Yes, the political climate is tense. But, no, not everyone is willing to forego Christmas. In fact, some young people RNW spoke to are so intent on celebrating the festivities, they're doing odd jobs to earn extra money for the season. Others are less concerned about finances, but no less set on fulfilling their hopes for the New Year.
"Since the whole M23 saga, money hasn't really been flowing. People have stopped buying," says Papy Inusi. The young man who runs a small retail business at the Higher Institute of Commerce (ISC) is hoping the long hours he's been keeping will maximize his potential for revenue.
"That's why I decided to start opening around 7 AM and close by 6 PM," he explains. "With the little extra money I get, I reckon I'll be able to buy some drinks to share with family and friends."
As for beyond 31 December, Papy looks forward to a much more stable Kivu. "I'm sure we will have peace," he says before thoughts return to business. He adds: "I will then be able to expand my small shop into a large food supply store."
Meschack, a young cartoonist, is also keeping busy nowadays. Wanting to make some money to celebrate the festivities, he's working more hours than usual to up the number of pieces he produces. His drawings are commentaries on the war in eastern DRC.
His hope is that 2013 is a year in which all artists will be acknowledged and appreciated.
"Preparations are not only material," insists James Nzabara, another young man from Goma. "I am preparing myself spiritually to praise the Lord for protecting me all this time. That's the most important thing for me this holiday season," he says.
Then there are other young people who are not doing anything special as the year winds down. As Joëlle Bwende says dismissively: "I don't see why we should do anything special. I'm not. These days are ordinary days, like any other day."

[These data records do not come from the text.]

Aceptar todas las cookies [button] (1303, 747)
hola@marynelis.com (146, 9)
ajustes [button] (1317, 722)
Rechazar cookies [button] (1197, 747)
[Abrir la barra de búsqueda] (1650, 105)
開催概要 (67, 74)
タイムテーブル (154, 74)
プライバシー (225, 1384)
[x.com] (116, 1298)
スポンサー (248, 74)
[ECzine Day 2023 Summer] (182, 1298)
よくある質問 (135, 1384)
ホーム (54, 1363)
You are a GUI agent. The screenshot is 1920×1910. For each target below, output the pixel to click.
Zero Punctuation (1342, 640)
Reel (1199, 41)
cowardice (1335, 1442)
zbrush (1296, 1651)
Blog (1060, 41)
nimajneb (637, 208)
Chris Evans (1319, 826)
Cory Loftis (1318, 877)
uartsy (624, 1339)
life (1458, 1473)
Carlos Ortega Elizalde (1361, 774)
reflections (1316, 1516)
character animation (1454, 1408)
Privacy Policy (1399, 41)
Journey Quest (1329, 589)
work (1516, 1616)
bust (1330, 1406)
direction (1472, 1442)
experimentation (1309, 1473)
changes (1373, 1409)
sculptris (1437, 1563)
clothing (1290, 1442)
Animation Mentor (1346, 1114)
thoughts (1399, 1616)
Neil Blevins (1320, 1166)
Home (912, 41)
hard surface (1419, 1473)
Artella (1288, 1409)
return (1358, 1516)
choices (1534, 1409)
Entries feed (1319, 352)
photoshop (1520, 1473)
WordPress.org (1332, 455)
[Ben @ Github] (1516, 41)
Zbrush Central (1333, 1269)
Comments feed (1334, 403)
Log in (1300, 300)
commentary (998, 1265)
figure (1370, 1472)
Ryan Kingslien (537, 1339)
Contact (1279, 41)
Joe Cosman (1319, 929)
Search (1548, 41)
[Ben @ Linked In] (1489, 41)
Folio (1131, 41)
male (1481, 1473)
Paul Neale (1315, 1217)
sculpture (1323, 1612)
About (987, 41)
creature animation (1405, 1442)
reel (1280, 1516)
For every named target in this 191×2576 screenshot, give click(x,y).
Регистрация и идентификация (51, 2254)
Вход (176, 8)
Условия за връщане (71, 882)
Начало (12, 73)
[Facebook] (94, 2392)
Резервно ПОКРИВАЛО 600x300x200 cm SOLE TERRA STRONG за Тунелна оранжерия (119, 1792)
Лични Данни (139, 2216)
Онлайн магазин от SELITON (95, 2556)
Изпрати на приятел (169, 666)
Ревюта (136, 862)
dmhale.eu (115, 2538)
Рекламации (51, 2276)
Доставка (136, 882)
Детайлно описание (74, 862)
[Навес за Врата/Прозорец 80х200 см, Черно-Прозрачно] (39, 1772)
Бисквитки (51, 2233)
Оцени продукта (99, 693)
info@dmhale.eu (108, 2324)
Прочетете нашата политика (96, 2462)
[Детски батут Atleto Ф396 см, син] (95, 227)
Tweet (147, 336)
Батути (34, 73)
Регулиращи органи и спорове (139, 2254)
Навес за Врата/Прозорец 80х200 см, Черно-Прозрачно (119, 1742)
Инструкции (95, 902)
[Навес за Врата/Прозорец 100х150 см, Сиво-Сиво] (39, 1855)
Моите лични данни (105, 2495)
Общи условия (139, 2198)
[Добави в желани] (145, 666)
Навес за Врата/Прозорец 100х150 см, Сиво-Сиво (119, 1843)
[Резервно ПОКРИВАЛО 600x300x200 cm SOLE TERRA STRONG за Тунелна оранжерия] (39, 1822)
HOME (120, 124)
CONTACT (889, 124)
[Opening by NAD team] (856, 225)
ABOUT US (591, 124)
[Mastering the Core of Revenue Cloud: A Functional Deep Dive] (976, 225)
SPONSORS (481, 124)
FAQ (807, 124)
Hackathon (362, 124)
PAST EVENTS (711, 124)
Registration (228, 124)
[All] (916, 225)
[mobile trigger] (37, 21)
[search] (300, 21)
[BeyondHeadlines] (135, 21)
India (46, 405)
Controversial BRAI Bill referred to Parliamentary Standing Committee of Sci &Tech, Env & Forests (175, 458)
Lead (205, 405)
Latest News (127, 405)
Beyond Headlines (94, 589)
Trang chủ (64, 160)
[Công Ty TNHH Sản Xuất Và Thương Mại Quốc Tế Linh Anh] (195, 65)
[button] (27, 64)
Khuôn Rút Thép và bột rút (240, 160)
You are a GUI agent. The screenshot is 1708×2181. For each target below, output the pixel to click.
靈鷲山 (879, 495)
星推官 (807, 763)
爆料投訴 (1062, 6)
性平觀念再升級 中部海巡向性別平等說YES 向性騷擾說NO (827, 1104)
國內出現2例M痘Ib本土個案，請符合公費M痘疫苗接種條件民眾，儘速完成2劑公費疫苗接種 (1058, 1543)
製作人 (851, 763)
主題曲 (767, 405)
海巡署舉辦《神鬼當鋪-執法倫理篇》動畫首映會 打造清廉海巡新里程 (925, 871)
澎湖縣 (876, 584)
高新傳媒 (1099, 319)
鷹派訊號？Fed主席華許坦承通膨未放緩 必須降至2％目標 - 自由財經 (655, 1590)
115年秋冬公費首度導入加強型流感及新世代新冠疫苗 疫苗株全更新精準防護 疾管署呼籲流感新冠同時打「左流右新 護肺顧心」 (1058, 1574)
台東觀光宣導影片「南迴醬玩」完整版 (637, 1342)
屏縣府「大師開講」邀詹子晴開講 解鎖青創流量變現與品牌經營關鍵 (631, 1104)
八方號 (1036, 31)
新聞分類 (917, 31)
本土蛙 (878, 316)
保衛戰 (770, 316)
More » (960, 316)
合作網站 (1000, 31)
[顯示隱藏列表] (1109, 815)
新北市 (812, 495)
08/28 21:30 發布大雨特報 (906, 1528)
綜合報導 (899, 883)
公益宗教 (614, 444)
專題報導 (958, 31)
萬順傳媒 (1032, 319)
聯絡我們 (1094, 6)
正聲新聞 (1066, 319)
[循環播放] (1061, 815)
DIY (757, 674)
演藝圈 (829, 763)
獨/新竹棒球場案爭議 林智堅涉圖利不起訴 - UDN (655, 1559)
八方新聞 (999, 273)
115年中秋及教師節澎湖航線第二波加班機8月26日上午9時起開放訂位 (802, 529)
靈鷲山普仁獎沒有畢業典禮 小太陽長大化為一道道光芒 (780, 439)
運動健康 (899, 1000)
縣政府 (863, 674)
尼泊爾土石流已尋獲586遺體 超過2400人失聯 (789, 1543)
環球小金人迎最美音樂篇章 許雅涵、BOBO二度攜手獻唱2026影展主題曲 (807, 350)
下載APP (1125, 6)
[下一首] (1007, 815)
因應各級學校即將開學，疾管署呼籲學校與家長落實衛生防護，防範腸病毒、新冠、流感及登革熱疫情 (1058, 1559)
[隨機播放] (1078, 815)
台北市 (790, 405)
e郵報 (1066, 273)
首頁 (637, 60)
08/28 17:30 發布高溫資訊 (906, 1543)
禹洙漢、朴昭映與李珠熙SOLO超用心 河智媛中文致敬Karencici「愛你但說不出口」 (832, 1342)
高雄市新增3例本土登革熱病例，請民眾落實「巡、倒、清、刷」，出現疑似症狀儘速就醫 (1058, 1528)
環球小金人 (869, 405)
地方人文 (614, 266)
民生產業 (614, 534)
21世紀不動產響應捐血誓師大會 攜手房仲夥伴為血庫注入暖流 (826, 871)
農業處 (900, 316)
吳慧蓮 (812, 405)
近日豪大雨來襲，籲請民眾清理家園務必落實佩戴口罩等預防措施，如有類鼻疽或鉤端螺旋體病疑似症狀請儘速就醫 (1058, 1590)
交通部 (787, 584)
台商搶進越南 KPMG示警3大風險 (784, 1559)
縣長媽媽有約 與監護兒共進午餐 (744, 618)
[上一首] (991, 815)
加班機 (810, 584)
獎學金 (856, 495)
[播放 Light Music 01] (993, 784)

But Joëlle is preparing for something else. "There is a world scouts convention in Canada in 2013," she says. "My dream is to be part of the delegation that will represent my country. It will be a great step forward for the youth of Goma, who will have a voice at the conference."
And the young woman is not alone in her travel fantasies. Many other youth in North Kivu see going abroad as an escape from the instability in their province.
Regardless of their priorities this Christmas, Papi, Meschack, James and Joëlle are all doing their part to reach long-term goals. However, without peace, stability and good governance in the DRC, they may be left wishing for a while.